WHAT THE EXERCISE ASKS: Could you output, exactly and with nothing else, every line from the one that contains "You are a GUI" through the last line of the listing below?

THE INPUT:
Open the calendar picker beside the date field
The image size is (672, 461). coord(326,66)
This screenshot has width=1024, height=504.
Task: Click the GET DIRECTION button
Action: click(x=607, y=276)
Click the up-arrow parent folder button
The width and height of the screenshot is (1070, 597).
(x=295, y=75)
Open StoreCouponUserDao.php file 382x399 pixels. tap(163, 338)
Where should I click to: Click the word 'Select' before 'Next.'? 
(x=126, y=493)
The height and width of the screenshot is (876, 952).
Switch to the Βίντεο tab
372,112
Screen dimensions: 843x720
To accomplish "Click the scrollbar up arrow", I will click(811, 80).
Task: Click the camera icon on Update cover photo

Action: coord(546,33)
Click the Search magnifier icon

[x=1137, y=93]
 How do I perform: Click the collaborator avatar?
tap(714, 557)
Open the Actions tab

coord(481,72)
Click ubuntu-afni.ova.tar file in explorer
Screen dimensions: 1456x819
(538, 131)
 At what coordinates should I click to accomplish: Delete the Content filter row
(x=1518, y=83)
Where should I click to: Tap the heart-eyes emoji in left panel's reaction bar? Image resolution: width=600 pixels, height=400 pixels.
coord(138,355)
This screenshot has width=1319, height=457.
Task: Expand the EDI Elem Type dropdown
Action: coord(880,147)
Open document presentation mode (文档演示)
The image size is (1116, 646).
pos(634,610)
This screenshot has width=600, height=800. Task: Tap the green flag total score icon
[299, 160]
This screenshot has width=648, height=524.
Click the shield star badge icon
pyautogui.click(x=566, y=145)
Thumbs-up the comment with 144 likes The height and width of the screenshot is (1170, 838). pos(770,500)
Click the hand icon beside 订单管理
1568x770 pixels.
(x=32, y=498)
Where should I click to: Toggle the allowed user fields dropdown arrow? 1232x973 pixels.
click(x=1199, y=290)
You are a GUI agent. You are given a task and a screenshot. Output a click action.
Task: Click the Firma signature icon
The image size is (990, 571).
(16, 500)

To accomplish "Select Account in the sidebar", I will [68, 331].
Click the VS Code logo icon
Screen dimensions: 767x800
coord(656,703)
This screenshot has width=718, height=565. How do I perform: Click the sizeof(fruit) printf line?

FINISHED EXERCISE:
You are a GUI agent. You are given a task and a screenshot. Output a click action.
Task: Click the Firma signature icon
The image size is (990, 571).
(16, 500)

To accomplish "Select Account in the sidebar", I will [68, 331].
Click the VS Code logo icon
Screen dimensions: 767x800
coord(656,703)
This screenshot has width=718, height=565. How do I perform: Click the sizeof(fruit) printf line?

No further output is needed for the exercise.